Closing the Gaps
Process and procedure are essential to the health and welfare of the public
AAMVA members directly influence the safety and mobility of the communities they serve. Getting and keeping a driver’s license, ensuring vehicle safety, holding vehicle dealers accountable, collecting taxes and fees that support highway construction, and enforcing traffic laws all are directly managed by motor vehicle and traffic safety enforcement agencies across the U.S. and Canada.
The importance of these services is evident right now, during the unprecedented agency shutdowns that have occurred during the global public health emergency of 2020. Each agency’s shutdown was preceded by a review of its emergency preparedness (COOP) process, developed to be used when events take an unexpected turn. In most cases, the agencies issued waivers and extensions to enable residents their mobility while protecting the public from the spread of COVID-19.
Shifting back to our highway safety mission and norms for just a moment, (although it’s hard to take our eyes off of the unfolding public health emergency) we are reminded that the motor vehicle and traffic safety roles in the AAMVA Community are derived from a significant body of law—state, provincial, territorial and federal. They’re only as effective as the uniformity of enforcement and reliability of the data behind the records.
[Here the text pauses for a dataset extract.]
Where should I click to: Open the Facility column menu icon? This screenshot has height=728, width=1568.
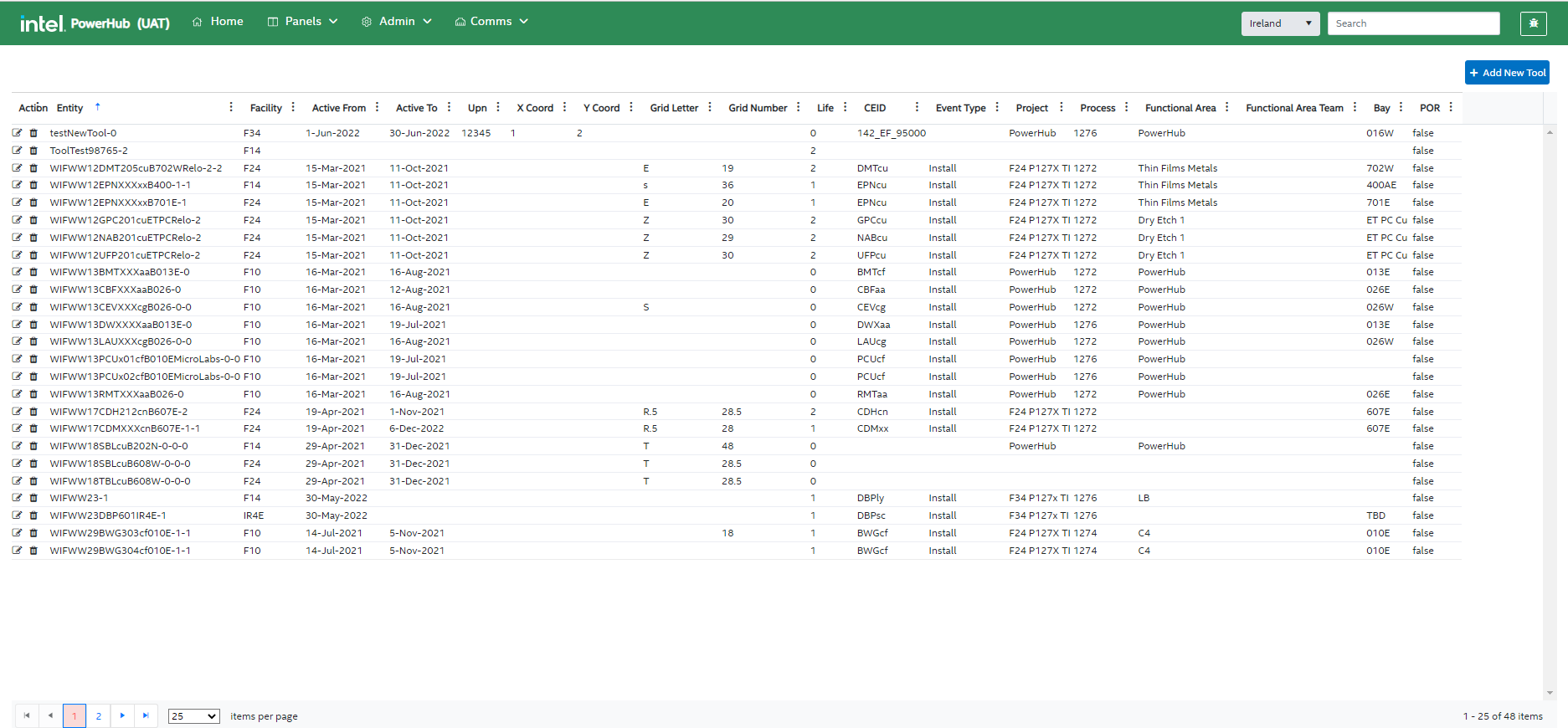click(293, 107)
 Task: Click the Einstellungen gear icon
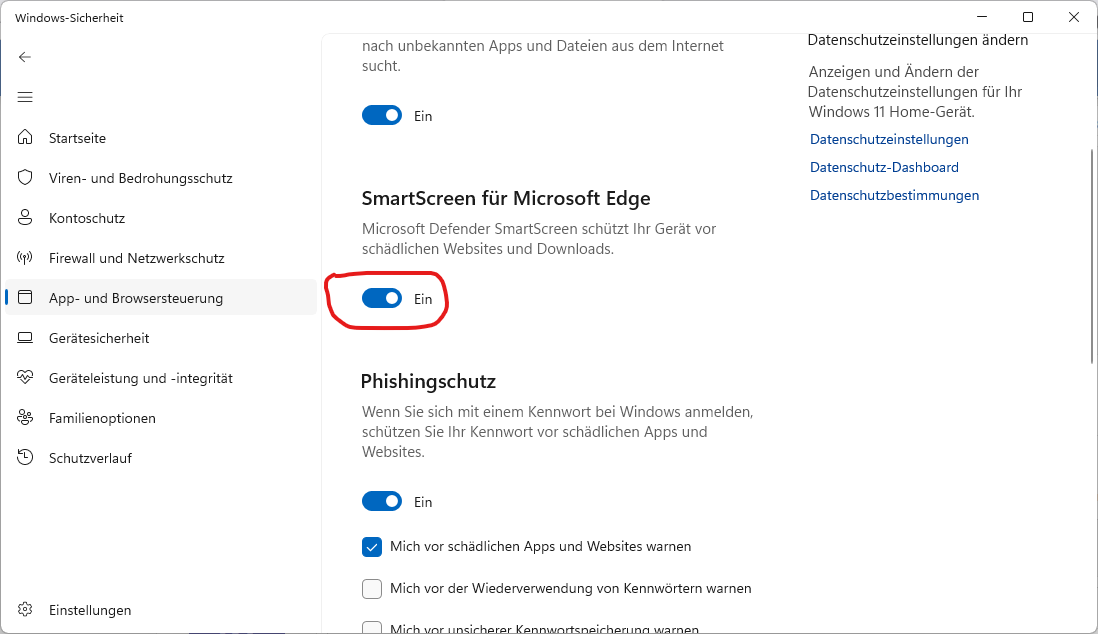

Once a law is adopted, the challenges of implementing and gaining compliance are overcome through interpretation, process, training, procedure and practice. Implementation and compliance also depend upon keeping the requirements current, which usually requires more process, training and practice.
Beyond agency process exists a much bigger world of procedure: the step-by-step instruction on how to carry out a process one has committed to completing. Procedural breakdowns lead to implementation gaps, and gaps create the risk that something or someone will fall through them. That’s where bad actors and high-risk drivers slip through loopholes.
Process requires diligence. Keeping processes current is not simple, nor is it glamorous, but it is essential.
In this time of anxiety, uncertainty and, for some, illness, I wish all who are well continued support for the services you’re delivering to others. And for those whose normal work has been curtailed, may you find joy in updating process and procedure. Both are essential to the continuity of operations depended upon for the health and welfare of the public.